After introducing some foundational concepts of distributed software architectures, the book dives into a particularly interesting topic: "The Distributed Monolith." This term describes an anti-pattern in architectures attempting micro-services where the functionality is neither isolated nor modular enough to realize the benefits of decomposed micro-services. The idea was popularized by Ben Christensen (author of Hystrix) in his talk, "Don't Build a Distributed Monolith." At its core, the concept highlights a common misconception: distributing a monolithic system will resolve its inherent complexity. In reality, without proper abstractions, boundaries and separation of concerns, complexity not only persists but worsens in a distributed system. Modularity cannot be magically achieved—it requires skill, whether systems are co-located or distributed. This is something I completely agree with. It's both tragic and unfortunate as it is difficult to objectively measure how modular or coupled your system is and is something that just requires a well trained eye.

Sgro and Pacheco identify three key traits of a poorly designed system:

  1. Lack of Isolation: Is there excessive sharing of libraries?

  2. Lack of Independence: Can components evolve independently?

  3. Distributed Complexity: Is there a lack of stable contracts and a clear separation of concerns?

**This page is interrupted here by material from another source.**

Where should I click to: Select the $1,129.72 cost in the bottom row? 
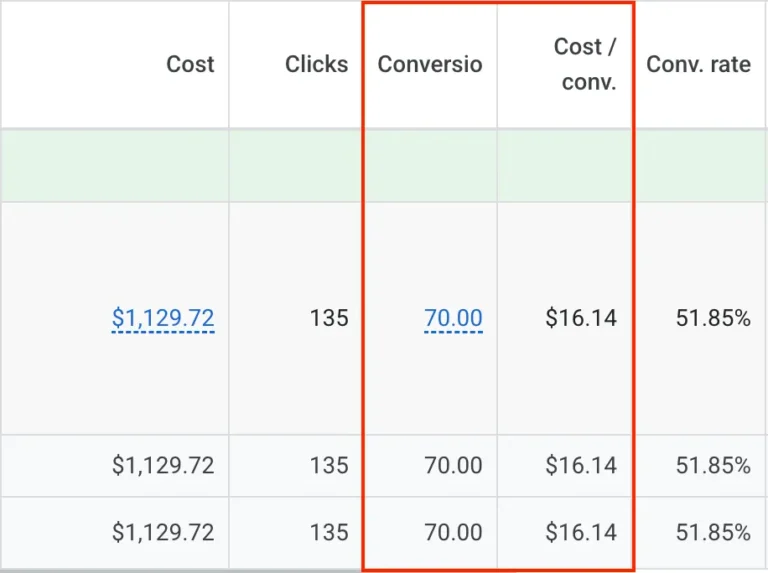pyautogui.click(x=163, y=532)
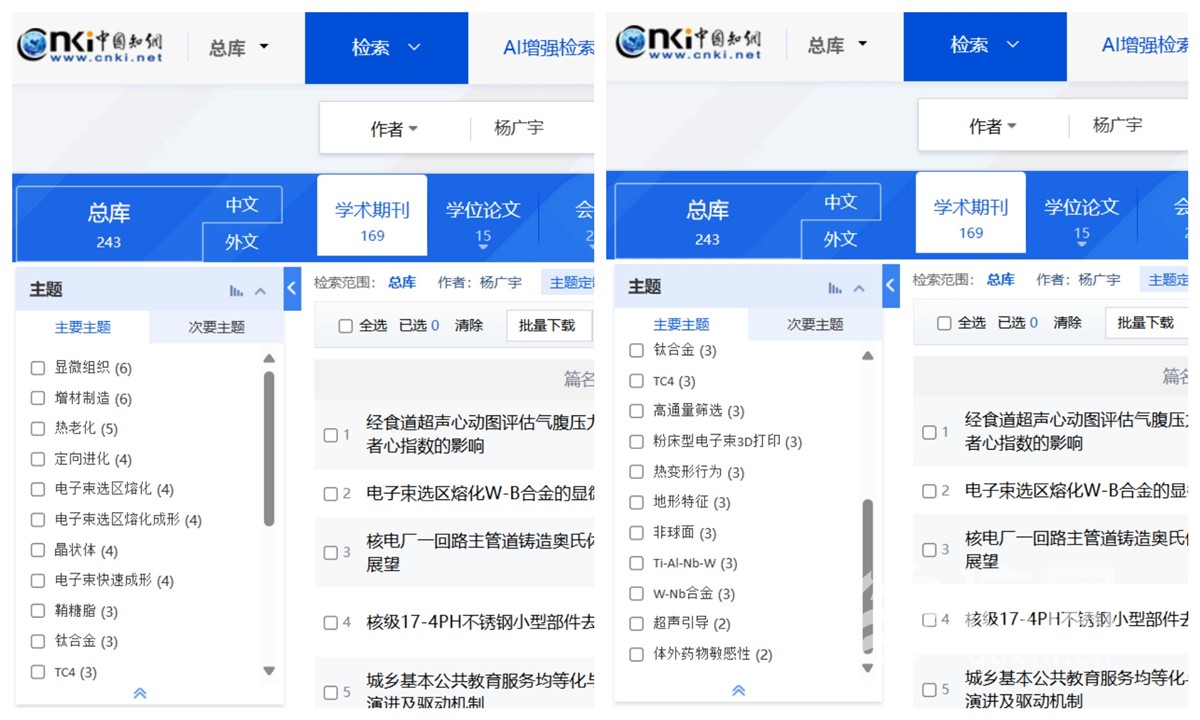
Task: Click 清除 link in the right screenshot
Action: 1067,322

However, the book argues, unless it's a very small company maintaining these principles with an Architect as "design and quality gatekeeper" just doesn't scale. That's certainly on the money. Instead, Pacheco and Sgro suggest that engineers should be "educated with the right principles". This is also on the money. As bringing engineers into the technical vision helps them creates a sense of collaboration and helps them feel more empowered. However, it also relies on engineers being good citizens and shouting for help when it is needed. That part can be easier said than done.

There is a whistle stop tour of many things hot in software right now: AWS Cloud, Sidecars, Container Orchestration, Service Meshes and Chaos engineering. Depending on your background some of it you will know, some of it will be a refresher and some of it will be new.

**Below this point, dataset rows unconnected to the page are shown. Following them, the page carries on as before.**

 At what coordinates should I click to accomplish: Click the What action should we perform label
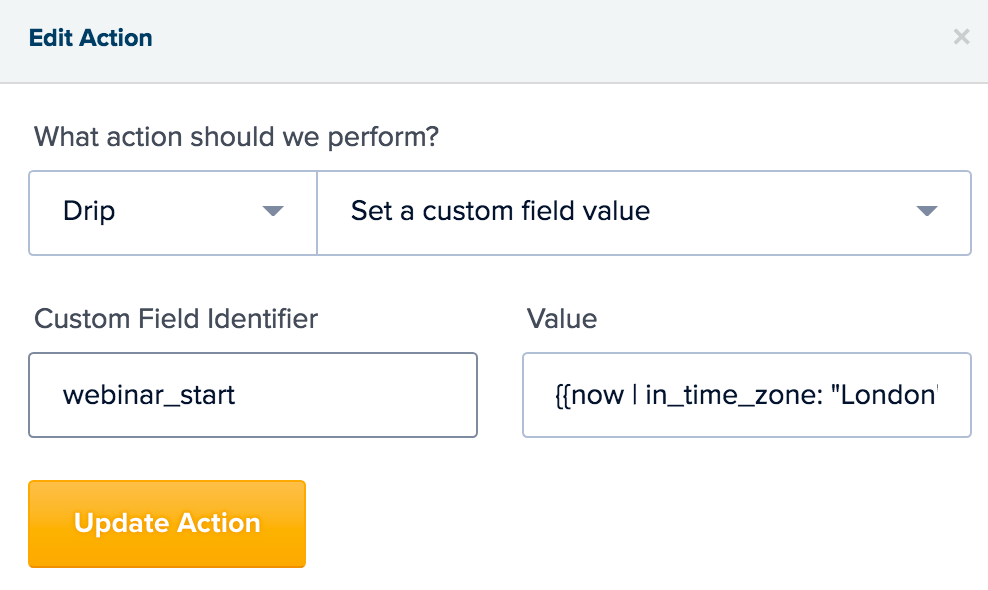click(236, 137)
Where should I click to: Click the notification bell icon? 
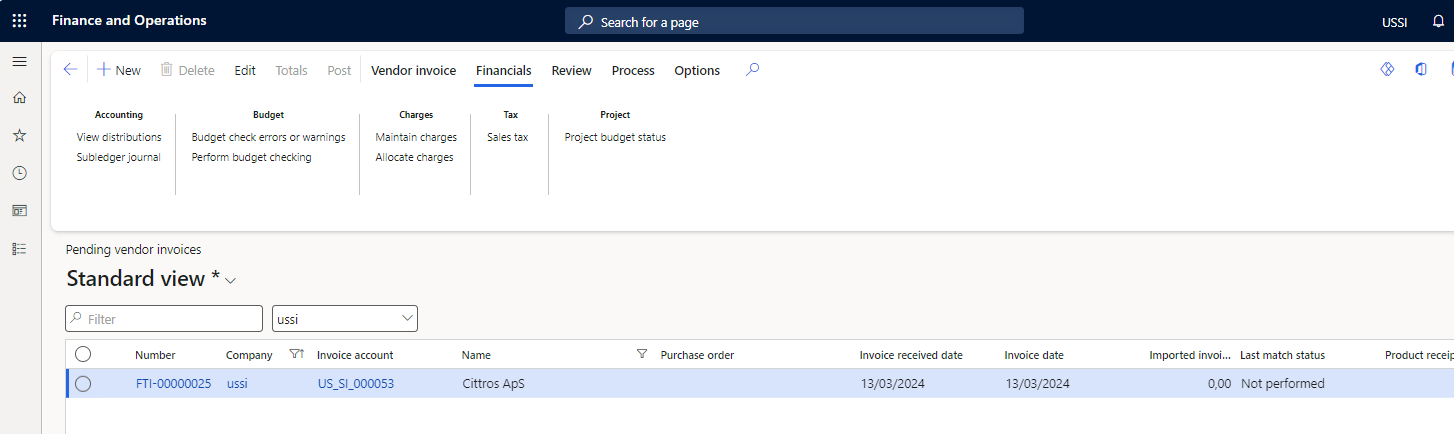click(x=1438, y=21)
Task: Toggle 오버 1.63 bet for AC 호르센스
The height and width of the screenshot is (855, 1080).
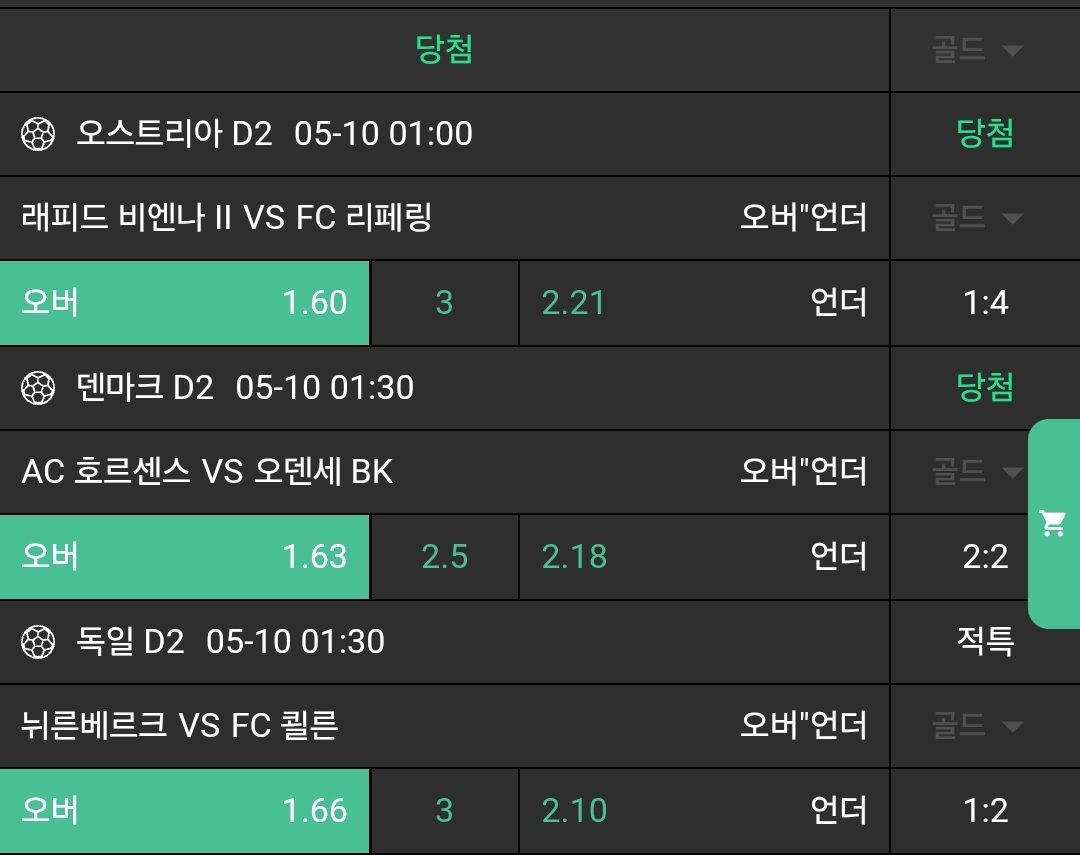Action: point(185,557)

There are also flying visits to many software tenets that are longer established: Reuse vs. Duplication, Dependency Management, Build vs. Buy, Rewrite vs. Refactor, Backward Compatibility, SOA, Test Pyramid

No good book on Software Architecture is without a tidbit or two on technical debt. The analogy of flavours is used to describe slightly different versions of the same thing which tends to happen in larger code bases without sufficient governance. While the need to do something slightly different (or better) may be valid a better approach is described with another analogy: build another bridge. Imagine a bridge connected two parts of a city. As the population grows, at some point, the bridge won't be big enough anymore. But, don't shut it down. Instead, build one in parallel and gradually move traffic over to the new (the idea sounds very much like parallel contracts, or expand / contract). Key is that a flavour is an unfinished bridge. Instead of the gradual migration, things that are similar just proliferate and become impossible to govern. Yeah, full disclaimer: I've seen that too many times.

One excellent point is regarding embracing new technology: Don't do so without good principles. That seems to be a very common problem. Adopting Spring Boot & Docker led a lot of people to believe that building micro-services is going to be easy - sure doesn't Spring and Docker give you all the principles you need? By the way if you want to have a good laugh on that point, I recommend having a look at David Schmitz hilarious talk: 10 Tips for Failing at microservices

There are several industry anecdotes mentioned which I didn't know and found interesting:
  • StackOverflow is a data center-hosted monolith on 9 servers and serves 2B+ monthly page views. They even removed their Redis caching layer without degradation

  • Uber reported 5 - 10% overhead by running Cassandra on Containers

  • LinkedIn migrated its REST APIs from JSON to Protocol Buffers resulting in a 60% latency reduction and an 8% improvement in resource utilisation

The recurring theme in the book is that things can be more complicated than they appear. Watch out for anti-patterns as much as you watch out for good patterns with many many tips to help you master that complexity and build a great architecture.

Overall, 'Principles of Software Architecture' is probably broader than it is deeper. The breath of topics covered is very impressive and that's why I would recommend this book. Usually Software Architecture books are a little narrower but go deeper into one aspect of Software Architecture. For example, Domain Driven Design is more about abstracting and decomposing, 50 Rules of Scalability focuses heavily on one NFR and Designing Intensive Database Applications is heavily focused on Persistence. Principles of Software Architecture's wider coverage ensures there's something valuable for nearly everyone—whether you're looking to learn something new or simply refresh your knowledge.